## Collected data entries
::::

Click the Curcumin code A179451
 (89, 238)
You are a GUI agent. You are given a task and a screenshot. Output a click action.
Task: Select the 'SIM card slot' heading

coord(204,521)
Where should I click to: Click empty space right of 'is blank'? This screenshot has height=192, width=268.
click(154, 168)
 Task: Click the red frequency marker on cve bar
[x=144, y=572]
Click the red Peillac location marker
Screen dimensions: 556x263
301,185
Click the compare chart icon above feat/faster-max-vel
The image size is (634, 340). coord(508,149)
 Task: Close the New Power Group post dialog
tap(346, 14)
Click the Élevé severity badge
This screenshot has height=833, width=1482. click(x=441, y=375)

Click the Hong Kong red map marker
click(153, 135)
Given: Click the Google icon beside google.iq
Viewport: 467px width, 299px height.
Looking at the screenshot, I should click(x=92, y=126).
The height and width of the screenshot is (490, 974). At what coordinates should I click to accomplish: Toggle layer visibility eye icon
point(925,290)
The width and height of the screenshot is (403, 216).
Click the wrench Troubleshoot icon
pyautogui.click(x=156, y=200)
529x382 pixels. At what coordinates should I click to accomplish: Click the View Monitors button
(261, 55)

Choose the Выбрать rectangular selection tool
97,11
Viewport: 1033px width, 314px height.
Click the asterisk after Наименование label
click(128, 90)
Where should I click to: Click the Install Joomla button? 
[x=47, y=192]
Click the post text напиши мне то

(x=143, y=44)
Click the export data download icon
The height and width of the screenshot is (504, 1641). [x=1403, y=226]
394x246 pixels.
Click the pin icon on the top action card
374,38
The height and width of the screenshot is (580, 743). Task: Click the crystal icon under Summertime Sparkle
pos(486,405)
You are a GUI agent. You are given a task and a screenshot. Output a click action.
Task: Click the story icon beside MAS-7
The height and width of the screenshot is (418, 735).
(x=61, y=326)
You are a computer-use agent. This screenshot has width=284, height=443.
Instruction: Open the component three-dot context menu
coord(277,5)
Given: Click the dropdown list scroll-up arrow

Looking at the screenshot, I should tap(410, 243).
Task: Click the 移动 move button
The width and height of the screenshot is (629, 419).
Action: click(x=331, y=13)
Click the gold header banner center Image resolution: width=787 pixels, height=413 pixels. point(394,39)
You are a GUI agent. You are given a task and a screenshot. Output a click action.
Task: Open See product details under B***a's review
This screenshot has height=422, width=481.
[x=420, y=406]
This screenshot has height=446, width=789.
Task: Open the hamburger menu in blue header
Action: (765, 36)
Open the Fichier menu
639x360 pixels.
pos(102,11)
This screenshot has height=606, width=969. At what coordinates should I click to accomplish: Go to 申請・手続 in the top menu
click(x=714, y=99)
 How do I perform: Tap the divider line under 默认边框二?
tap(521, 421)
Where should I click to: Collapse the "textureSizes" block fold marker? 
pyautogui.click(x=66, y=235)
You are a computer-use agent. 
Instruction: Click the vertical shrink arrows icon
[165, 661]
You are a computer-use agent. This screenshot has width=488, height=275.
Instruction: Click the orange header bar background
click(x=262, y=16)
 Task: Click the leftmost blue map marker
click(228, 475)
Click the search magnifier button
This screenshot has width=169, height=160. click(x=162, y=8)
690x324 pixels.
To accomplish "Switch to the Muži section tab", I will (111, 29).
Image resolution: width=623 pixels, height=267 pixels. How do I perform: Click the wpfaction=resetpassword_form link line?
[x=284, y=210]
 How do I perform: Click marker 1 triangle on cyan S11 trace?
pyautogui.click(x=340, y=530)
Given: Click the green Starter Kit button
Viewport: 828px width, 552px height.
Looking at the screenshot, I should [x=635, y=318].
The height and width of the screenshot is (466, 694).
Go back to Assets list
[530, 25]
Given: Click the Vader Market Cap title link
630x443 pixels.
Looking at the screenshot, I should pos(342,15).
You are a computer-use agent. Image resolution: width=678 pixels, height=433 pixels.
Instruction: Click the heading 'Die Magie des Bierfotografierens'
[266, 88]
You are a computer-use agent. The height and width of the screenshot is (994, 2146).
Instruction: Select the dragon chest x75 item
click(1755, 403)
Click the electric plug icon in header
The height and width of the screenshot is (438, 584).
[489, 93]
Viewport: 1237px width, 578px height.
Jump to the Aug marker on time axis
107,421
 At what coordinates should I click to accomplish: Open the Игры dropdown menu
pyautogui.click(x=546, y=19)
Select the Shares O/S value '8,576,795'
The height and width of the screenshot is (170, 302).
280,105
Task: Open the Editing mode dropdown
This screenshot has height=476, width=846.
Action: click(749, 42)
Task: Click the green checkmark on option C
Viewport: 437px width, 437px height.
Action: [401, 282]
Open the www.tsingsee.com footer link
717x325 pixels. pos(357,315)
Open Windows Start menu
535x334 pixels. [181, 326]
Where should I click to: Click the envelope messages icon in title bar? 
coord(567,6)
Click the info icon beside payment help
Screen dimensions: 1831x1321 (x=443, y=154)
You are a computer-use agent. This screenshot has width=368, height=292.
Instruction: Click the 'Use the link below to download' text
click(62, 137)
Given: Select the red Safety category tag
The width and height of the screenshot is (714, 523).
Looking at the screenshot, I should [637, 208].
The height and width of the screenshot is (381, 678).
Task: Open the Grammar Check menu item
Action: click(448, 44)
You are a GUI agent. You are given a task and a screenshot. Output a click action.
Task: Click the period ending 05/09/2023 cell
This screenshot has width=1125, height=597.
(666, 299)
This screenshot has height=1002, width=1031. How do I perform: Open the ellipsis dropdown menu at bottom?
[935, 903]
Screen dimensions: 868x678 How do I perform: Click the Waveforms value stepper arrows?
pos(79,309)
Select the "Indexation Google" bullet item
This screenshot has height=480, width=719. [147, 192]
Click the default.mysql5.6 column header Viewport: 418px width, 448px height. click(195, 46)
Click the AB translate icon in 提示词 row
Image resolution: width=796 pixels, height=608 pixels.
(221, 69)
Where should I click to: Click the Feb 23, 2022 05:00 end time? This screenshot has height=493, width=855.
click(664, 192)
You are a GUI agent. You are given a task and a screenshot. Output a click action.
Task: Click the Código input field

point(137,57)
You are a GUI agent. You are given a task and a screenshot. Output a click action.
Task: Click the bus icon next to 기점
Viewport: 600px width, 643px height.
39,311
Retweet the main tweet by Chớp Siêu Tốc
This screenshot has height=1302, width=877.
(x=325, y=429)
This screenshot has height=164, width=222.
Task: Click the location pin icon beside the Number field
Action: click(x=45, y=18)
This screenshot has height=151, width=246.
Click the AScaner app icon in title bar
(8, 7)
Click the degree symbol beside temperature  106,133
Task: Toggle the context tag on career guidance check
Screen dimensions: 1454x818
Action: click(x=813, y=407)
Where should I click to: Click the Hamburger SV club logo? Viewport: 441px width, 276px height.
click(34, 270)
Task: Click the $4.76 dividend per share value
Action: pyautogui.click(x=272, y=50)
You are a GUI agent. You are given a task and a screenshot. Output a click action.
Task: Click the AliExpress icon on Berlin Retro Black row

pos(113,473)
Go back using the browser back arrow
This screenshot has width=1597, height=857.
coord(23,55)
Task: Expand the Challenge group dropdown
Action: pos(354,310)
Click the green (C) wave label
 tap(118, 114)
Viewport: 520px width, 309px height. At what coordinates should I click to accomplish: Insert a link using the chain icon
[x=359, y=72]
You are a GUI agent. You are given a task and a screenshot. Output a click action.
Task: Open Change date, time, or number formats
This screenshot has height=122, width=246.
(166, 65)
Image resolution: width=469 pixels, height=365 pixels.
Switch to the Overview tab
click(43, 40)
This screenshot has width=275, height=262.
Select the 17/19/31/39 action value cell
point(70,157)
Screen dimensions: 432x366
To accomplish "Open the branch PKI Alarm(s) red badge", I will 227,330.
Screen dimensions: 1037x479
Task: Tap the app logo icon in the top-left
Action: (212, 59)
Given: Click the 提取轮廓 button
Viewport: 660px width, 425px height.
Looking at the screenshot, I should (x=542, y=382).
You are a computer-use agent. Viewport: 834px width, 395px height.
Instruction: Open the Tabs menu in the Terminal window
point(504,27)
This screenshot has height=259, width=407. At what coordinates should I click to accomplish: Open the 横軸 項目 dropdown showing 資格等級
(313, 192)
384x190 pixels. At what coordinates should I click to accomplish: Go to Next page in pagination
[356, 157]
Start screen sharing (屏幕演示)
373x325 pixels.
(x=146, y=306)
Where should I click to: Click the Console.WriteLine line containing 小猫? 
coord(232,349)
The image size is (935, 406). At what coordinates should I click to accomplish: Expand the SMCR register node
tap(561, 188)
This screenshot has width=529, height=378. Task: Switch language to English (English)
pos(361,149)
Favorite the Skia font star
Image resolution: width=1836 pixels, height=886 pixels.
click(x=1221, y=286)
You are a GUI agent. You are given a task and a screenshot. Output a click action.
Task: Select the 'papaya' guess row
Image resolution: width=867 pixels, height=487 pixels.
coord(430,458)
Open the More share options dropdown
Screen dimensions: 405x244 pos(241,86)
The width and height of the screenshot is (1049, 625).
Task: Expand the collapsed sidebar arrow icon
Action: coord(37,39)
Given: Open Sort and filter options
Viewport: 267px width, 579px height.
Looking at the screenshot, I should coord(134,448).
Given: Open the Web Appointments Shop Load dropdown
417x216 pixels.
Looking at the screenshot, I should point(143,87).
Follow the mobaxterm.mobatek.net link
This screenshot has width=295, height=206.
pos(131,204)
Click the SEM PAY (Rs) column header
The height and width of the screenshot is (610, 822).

::::

## Work to complete
Could you repeat exactly the lines above from the line with "Image resolution: width=469" up to and including the line with "You are a computer-use agent. Viewport: 834px", and only those?

## Answer to this problem
Image resolution: width=469 pixels, height=365 pixels.
Switch to the Overview tab
click(43, 40)
This screenshot has width=275, height=262.
Select the 17/19/31/39 action value cell
point(70,157)
Screen dimensions: 432x366
To accomplish "Open the branch PKI Alarm(s) red badge", I will 227,330.
Screen dimensions: 1037x479
Task: Tap the app logo icon in the top-left
Action: (212, 59)
Given: Click the 提取轮廓 button
Viewport: 660px width, 425px height.
Looking at the screenshot, I should (x=542, y=382).
You are a computer-use agent. Viewport: 834px width, 395px height.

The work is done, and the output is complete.